指示 1
原文にある次の一文を英語に訳せ:「これは、青い光ほどまっすぐ進まずに散らばってしまいやすいからだ。」

原文
============================================================

レイリー散乱ふたたび

 きのう、「子供が親に尋ねる質問トップ3」で「なぜ空は青いの?」への回答案は、どうもよくわからないという感想を得た。大人でさえよくわからないということは、どうしようもなくわかりにくいということだろう。そこで、ちょっとべつな説明のしかたを試してみる。

「なぜ空は青いの?」

 水をいっぱいに入れたペットボトルに、スプーンいっぱいのミルクを垂らして、よく振ってかきまぜてみよう。うっすらと白い水をたたえたペットボトルができる。これを光にかざしてみよう。太陽はまぶしすぎるので、室内で蛍光灯のあかりで試すほうがいいかもしれない。どんなふうに見えるだろうか。きっと、あかりにちかいほうは青っぽく見える。あかりから遠いほうは赤っぽく見えるだろう。これは、青い光ほどまっすぐ進まずに散らばってしまいやすいからだ。

参考写真:レイリー散乱を示すペットボトル(上から光が来ている)

============================================================

指示 2
記録のうち、「Given: Click the Investing.com logo watermark」を含む行から始まり記録の末尾で終わる部分だけを、「watermark」を「emblem」に置き換え、ほかは一切変えずに書き直せ。画像は回答に含めないこと。

資料
============================================================

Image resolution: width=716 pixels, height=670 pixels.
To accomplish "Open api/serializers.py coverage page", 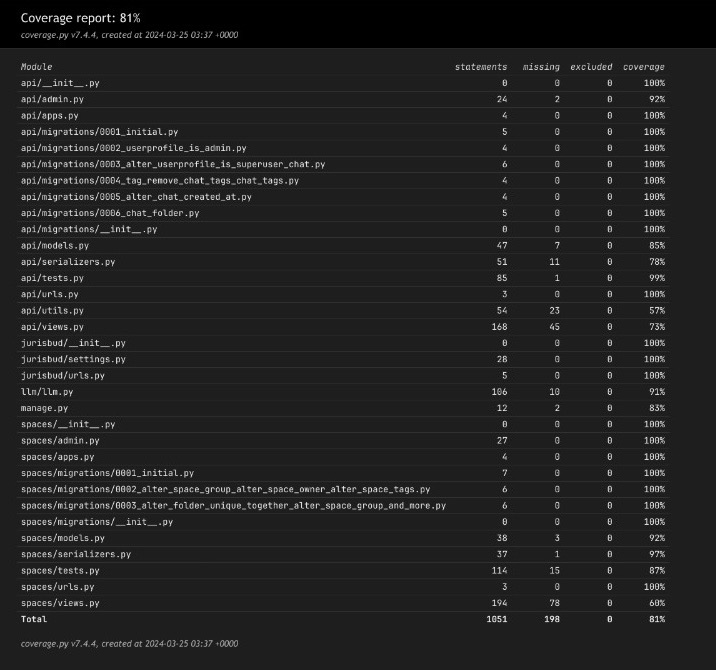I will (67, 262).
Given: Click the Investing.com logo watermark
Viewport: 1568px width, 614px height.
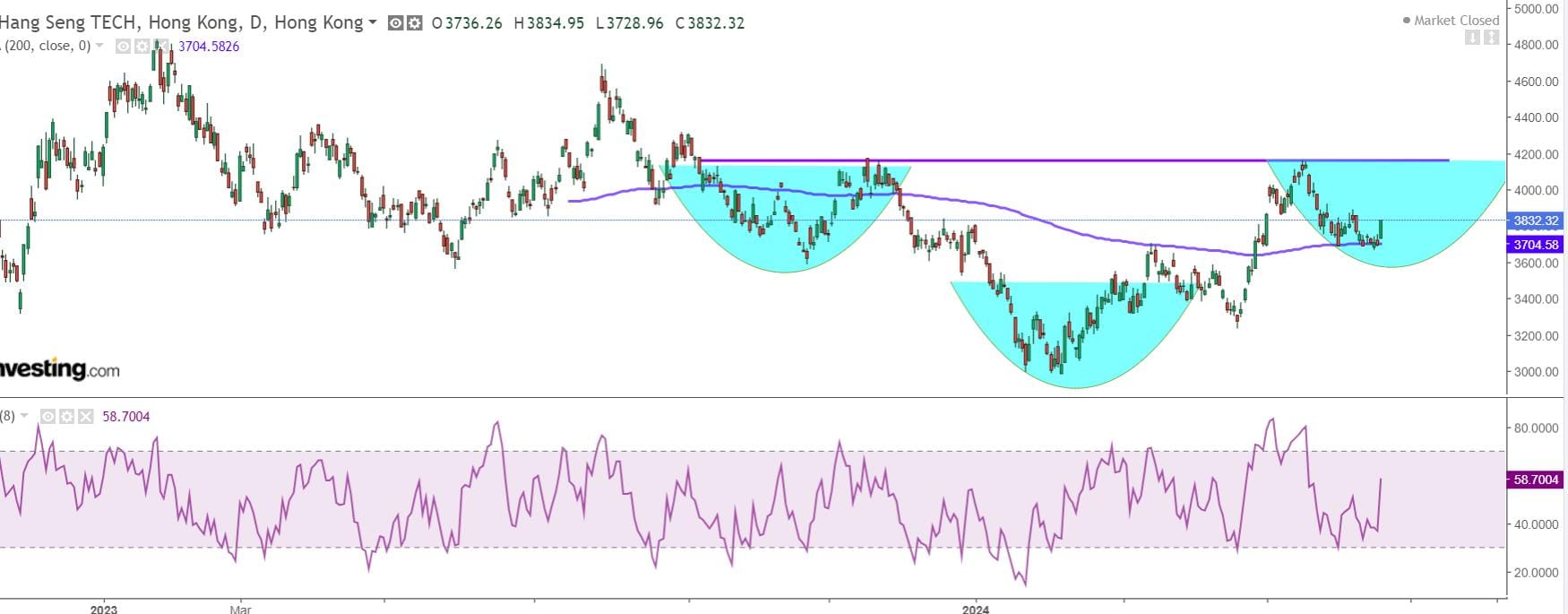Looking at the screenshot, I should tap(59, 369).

============================================================

回答 1
This is because the bluer the light is, the less it travels straight and the more easily it scatters.

回答 2
Given: Click the Investing.com logo emblem
Viewport: 1568px width, 614px height.
Looking at the screenshot, I should tap(59, 369).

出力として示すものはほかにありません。